山笑う

4月で仕事を辞めたので、「やっと終わった」と少しホっとしたことと、雨続きのせいもあって、あまり外に出ていく気分にならなかったけど、昨日の朝、ゴミ捨てに外に出たら、「まあ!なんという新緑!世界が輝いている!」と驚いた。


それで昨日はベランダで日光浴したり読書したり、ご飯を食べたり、狭いベランダながらリゾート気分を満喫した。
ベランダの下には小さな川が流れているので、せせらぎを聞きながら。
川向こうの公園の緑が本当にキラキラで、「今がいちばんいい季節だな」と思った。

ハムと卵を挟んだ葱油餅に猫を添えて。


ああ、この一番いい季節をずっとベランダリゾートで過ごすわけにはいかない、山へ行かなければと思い立った。
山といっても、私がいくのはそんな大層な山じゃない。丹沢やら箱根やら鎌倉アルプスといった低山だ。GWだからどこも混んでいるだろう。
いつもの私だったら、なるべく人のいない地味な場所を選ぶところだ。


だけど、久々の山歩きがちょっと心細いことと、仕事を辞めて人に会わなくなったら人恋しさもあって、「人の多い山、山歩きのリハビリにちょうどいい山に行こう!」と高尾山に決めた。
人出はどんなものかとTwitterを見たところ、相当混雑しているらしい。
今日になったらこんなニュースも出ていた。


それなら混雑を避けて早朝に行こうと決めて、7:30すぎに高尾山口に着いたけれど、その時点で結構な人出だった。
普段は6号路から登って陣馬山へ向かってしまうので、正直ちゃんと高尾山を歩いたことがなかった。なので今回は1号路から登る。
舗装された道路で車も何台も登ってくるけれど、相当な急勾配だ。

緑がきれい。やっぱりいちばんいい季節だ。



今までまるで知らなかったけれど、こうしてメインルートの1号路を歩いてみてやっと気づく。高尾山ていうのはお寺を巡ることがメインの信仰の山だったんだな。そして神仏習合らしい。
www.takaopress.net

カッコいいポーズの天狗様


お寺を抜けて山頂に着いたのが午前9時。山頂はびっくりするほど混雑していた。でも早い時間だから富士山が見れて良かった。
昔聞いた話では、海水が日光で蒸発して霞んでしまうので昼近くになると富士山が見えなくなるということだった。なるほどね。

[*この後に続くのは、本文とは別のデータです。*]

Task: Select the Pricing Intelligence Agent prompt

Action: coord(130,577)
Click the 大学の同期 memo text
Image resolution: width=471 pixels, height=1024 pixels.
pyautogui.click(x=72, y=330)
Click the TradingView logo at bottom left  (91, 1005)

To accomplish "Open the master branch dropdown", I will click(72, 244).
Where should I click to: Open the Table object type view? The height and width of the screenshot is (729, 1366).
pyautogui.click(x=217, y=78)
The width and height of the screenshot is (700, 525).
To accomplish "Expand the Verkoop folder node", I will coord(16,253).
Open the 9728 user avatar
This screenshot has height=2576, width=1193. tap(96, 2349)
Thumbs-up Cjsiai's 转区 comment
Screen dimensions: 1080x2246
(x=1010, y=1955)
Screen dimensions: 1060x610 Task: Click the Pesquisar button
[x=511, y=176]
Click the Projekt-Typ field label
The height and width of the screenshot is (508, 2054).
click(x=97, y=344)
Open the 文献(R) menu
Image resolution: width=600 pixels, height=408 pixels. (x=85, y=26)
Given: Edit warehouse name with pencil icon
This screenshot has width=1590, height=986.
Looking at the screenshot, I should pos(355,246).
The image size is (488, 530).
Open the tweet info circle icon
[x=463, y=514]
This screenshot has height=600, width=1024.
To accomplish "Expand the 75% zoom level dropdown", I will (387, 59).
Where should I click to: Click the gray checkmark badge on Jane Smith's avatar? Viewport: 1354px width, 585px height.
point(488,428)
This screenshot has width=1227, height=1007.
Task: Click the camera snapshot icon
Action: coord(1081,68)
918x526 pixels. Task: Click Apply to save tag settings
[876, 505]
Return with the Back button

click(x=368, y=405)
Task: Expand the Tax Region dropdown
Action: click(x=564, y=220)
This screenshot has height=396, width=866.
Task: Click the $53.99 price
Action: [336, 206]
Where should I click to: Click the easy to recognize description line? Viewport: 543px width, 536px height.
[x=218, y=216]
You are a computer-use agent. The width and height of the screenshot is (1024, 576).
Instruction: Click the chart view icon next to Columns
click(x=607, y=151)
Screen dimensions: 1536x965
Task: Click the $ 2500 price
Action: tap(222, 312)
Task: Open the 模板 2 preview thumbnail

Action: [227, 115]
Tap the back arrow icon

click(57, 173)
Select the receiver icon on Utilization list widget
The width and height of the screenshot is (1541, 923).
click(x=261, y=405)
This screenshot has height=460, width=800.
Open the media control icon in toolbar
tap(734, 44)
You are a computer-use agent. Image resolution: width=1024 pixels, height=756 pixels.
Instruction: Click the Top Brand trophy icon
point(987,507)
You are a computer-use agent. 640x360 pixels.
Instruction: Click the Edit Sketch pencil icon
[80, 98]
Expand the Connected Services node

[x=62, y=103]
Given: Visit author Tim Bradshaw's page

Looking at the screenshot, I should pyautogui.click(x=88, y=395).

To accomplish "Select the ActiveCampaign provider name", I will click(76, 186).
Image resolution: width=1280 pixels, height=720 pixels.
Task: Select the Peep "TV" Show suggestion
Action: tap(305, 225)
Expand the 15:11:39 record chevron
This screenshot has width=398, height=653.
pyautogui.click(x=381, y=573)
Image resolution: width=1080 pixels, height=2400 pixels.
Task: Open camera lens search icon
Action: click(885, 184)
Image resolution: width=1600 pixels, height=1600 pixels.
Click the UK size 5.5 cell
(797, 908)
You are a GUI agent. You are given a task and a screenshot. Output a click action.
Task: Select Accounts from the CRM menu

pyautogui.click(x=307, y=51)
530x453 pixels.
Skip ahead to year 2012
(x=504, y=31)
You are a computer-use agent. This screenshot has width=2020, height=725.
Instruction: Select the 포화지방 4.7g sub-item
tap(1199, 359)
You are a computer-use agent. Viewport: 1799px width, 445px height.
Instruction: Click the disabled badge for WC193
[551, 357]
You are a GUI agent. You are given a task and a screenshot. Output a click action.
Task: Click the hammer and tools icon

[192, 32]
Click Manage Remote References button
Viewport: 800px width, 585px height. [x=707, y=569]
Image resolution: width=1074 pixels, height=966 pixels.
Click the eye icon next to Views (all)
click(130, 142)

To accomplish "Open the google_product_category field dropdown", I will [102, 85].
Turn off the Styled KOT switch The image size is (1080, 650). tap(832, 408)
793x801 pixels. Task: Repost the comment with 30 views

やっぱり富士山が見えるとラッキーな気持ちになるよな。


一休みしてから、4号路で下る。
舗装されていない山道で、人も少なめで静かですごく気持ちがいい。



後ろを、お父さんと歩いていた小学生くらいの男の子が、たどたどしい口調で大人びたことを言っていた。
「人が少ないと、さ。静かで、いいね。鳥の声とかさ。木漏れ日。あと風の音」


本当にそうだね。私も同じ気持ち。



さっきまでは人が多すぎてそれどころではなかったけれど、人が少なくなると、行き交う人が「こんにちは」と挨拶を交わしだす。
脇で待機して道を譲れば、小さな子供に「どうもありがとう」と言われる。
ああ、人のいる山に来て良かった。

吊り橋


この時期の山は「ありとあらゆる緑色」で溢れている。春になって、どんどん新芽が伸びて葉を広げ、生命力を爆発させる。
ああ、「山笑う」季節が来たなあ。


10年くらい前にもブログに書いていた。

春の山の草木が一斉に若芽を吹いて、明るい感じになる様子を「山笑う」と言うのだそうで、初めてこの言葉を習った高校生の時から、春になるたびに「すごい言葉だな」と、しみじみと噛み締めた。


やっぱりすごい言葉だな、「山笑う」
笑う、という言葉がぴったりなくらいに緑がどんどん湧き上がってくる。
これがいちばんいい季節。
いちばんいい季節にちょうどよく山歩きができて幸せだった。